-- START SUPPLIED RECORDS --

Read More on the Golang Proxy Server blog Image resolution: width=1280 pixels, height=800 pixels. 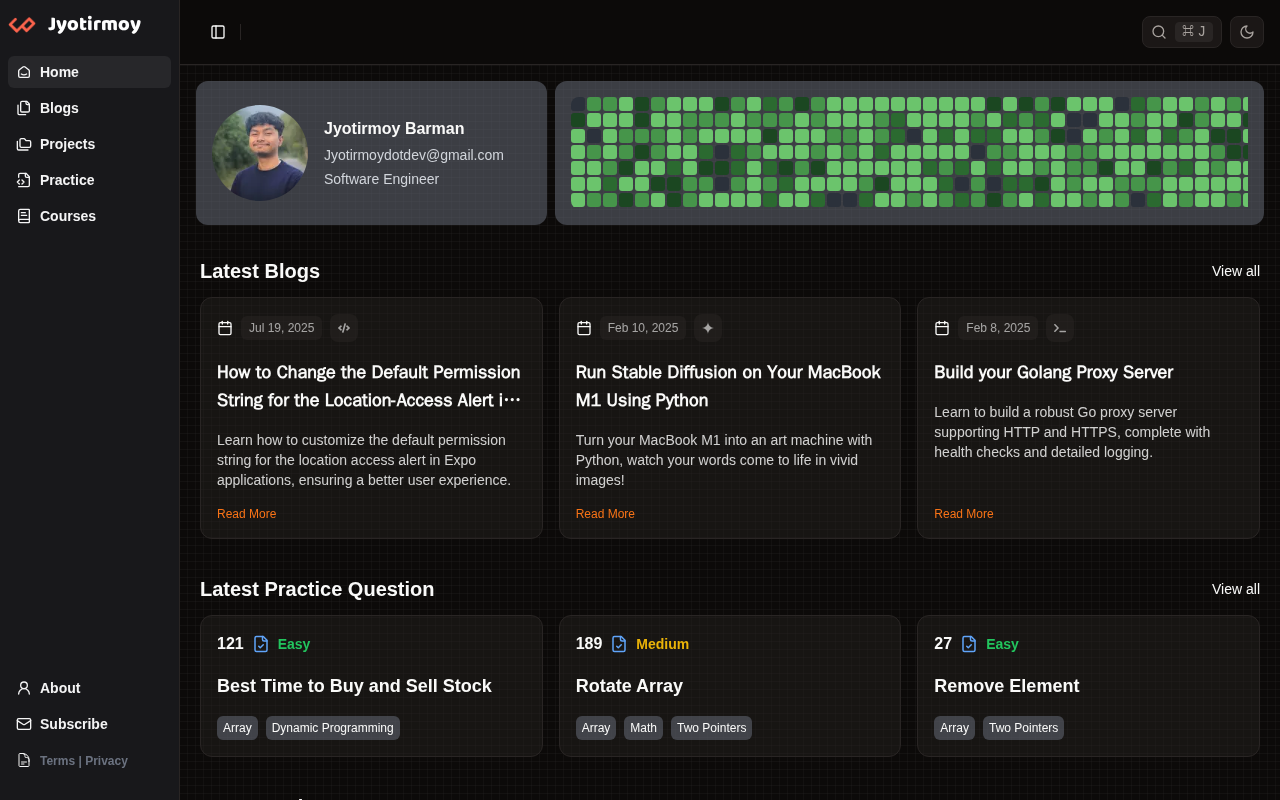pos(963,514)
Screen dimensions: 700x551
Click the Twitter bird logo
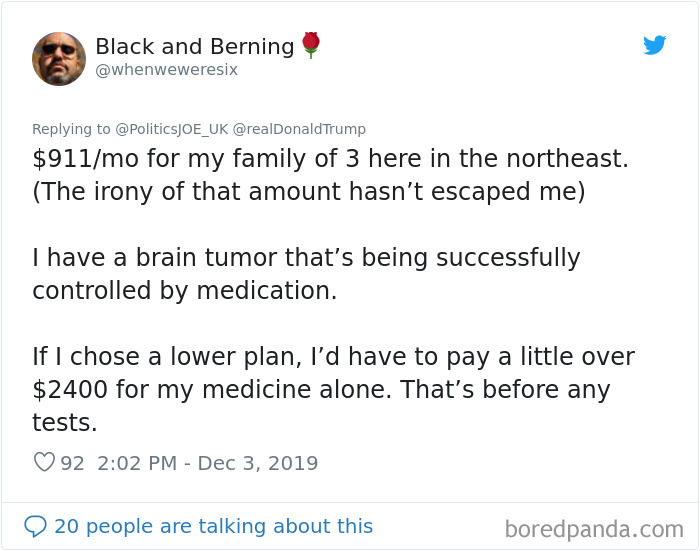[654, 45]
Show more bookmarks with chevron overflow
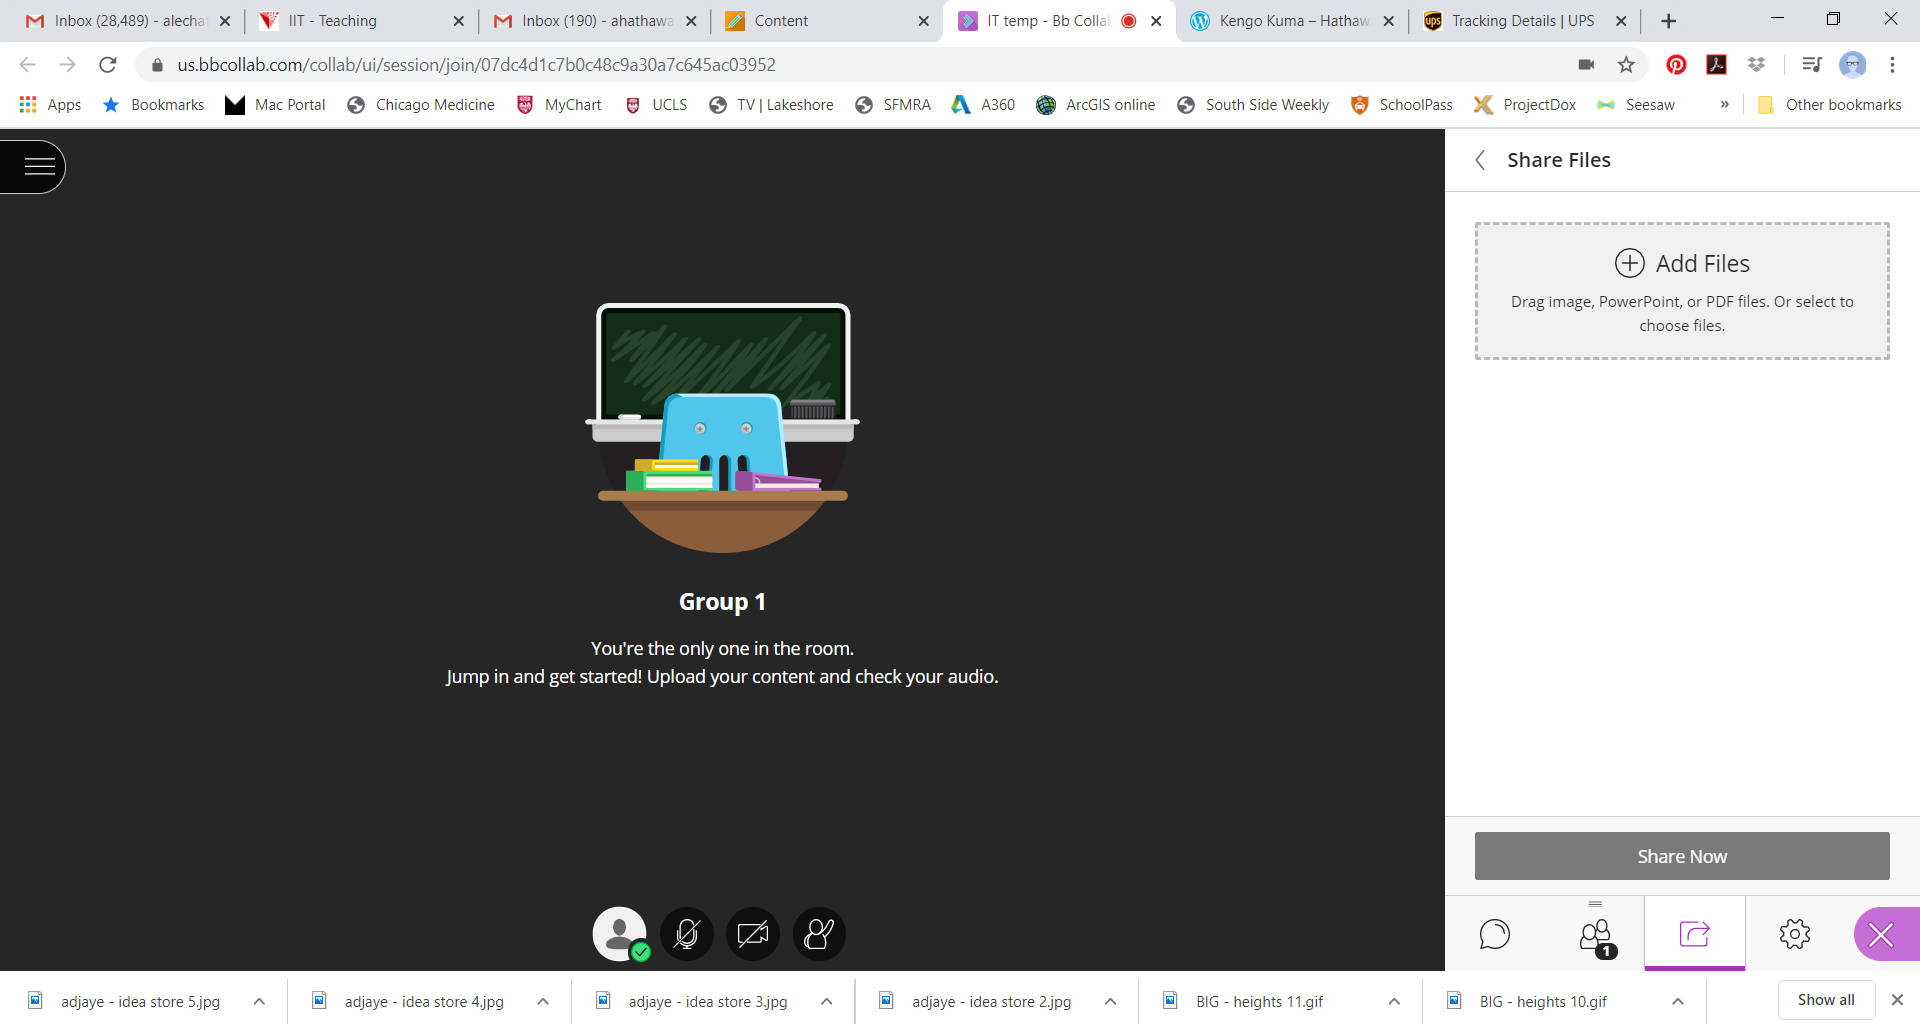 point(1724,104)
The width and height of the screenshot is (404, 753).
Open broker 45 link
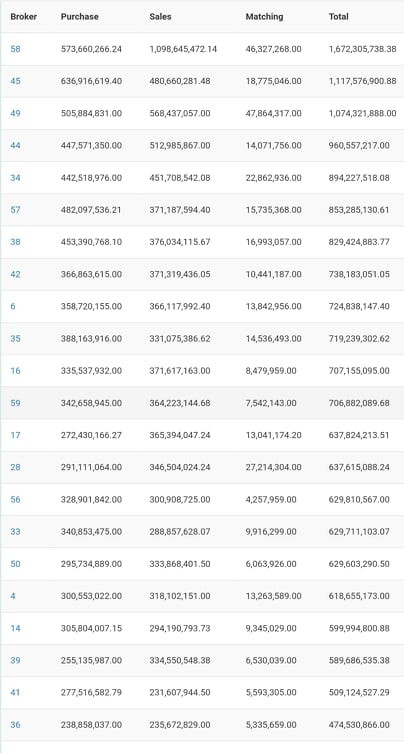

-- END SUPPLIED RECORDS --

**REQUIRED TASK**
Starting at the line that contains "Show more bookmarks with chevron overflow" and continuing through the end of the items, list those lines as a numbered list, skipping blank lines and leaving out the pictures.

**WRITTEN SOLUTION**
1. Show more bookmarks with chevron overflow
2.  point(1724,104)
3. The width and height of the screenshot is (404, 753).
4. Open broker 45 link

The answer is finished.